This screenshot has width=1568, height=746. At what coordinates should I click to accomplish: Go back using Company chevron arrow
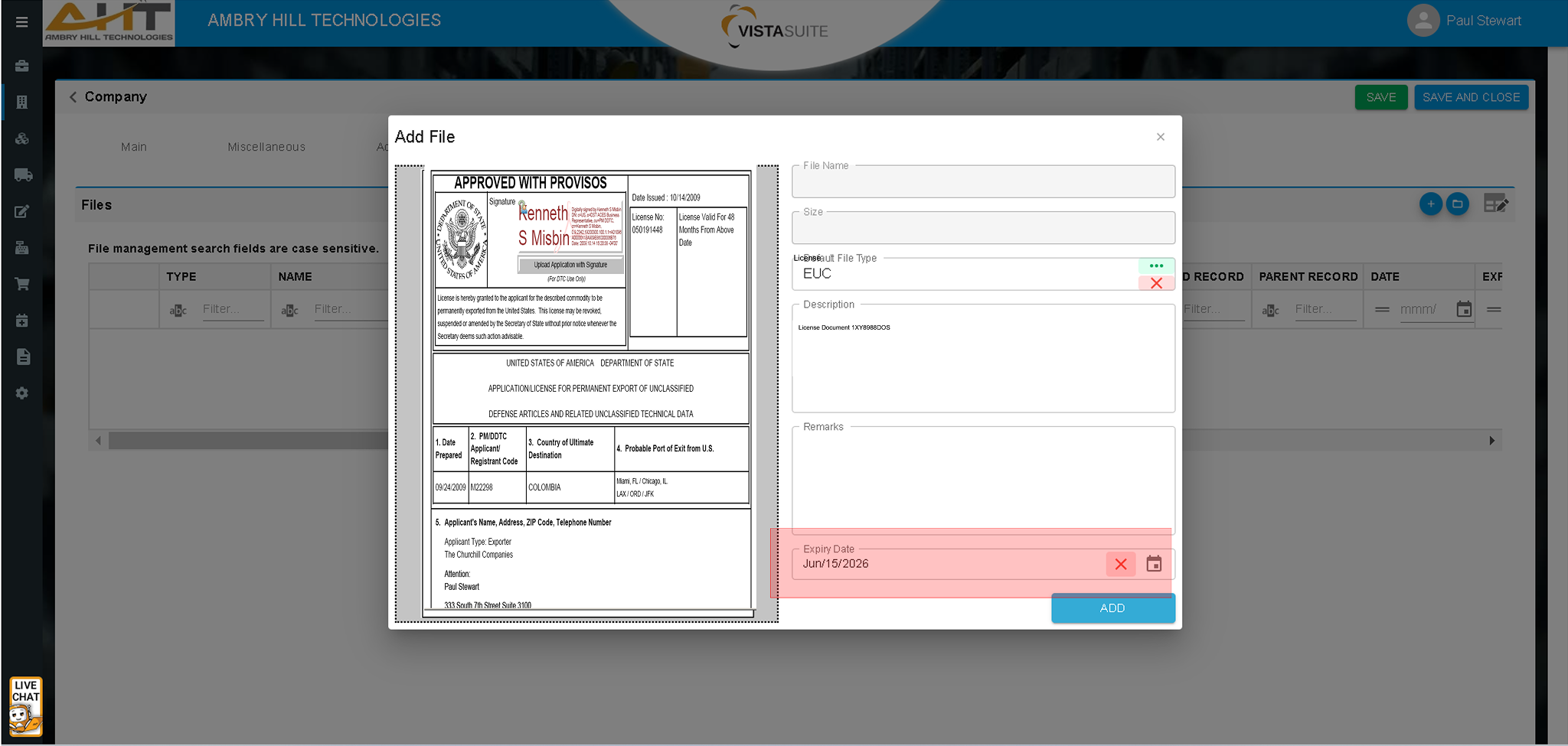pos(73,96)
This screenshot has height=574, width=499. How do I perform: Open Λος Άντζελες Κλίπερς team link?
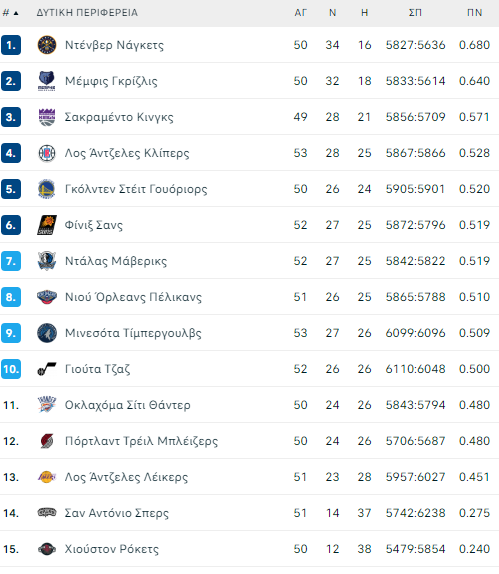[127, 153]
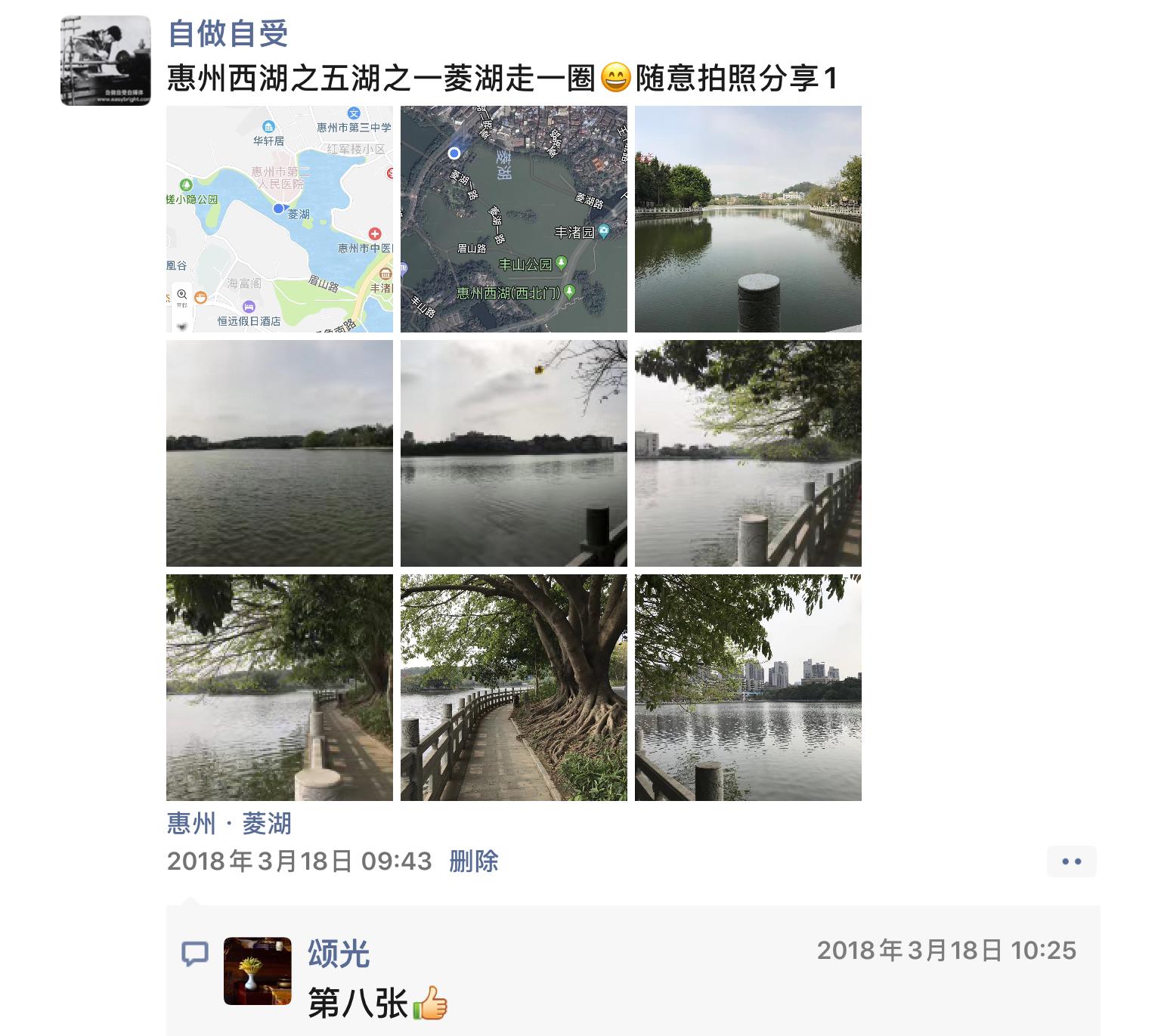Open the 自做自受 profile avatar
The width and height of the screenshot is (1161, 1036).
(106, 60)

┄┄┄┄┄┄┄┄┄┄

DIRECTIONS FOR THIS TASK: Extract the entries in full, exactly as they are, minus the pictures.

SOLUTION:
This screenshot has width=1568, height=746. At what coordinates should I click to accomplish: Go back using Company chevron arrow
pos(73,96)
This screenshot has height=574, width=499. How do I perform: Open Λος Άντζελες Κλίπερς team link?
[127, 153]
Open the 自做自受 profile avatar
The width and height of the screenshot is (1161, 1036).
(106, 60)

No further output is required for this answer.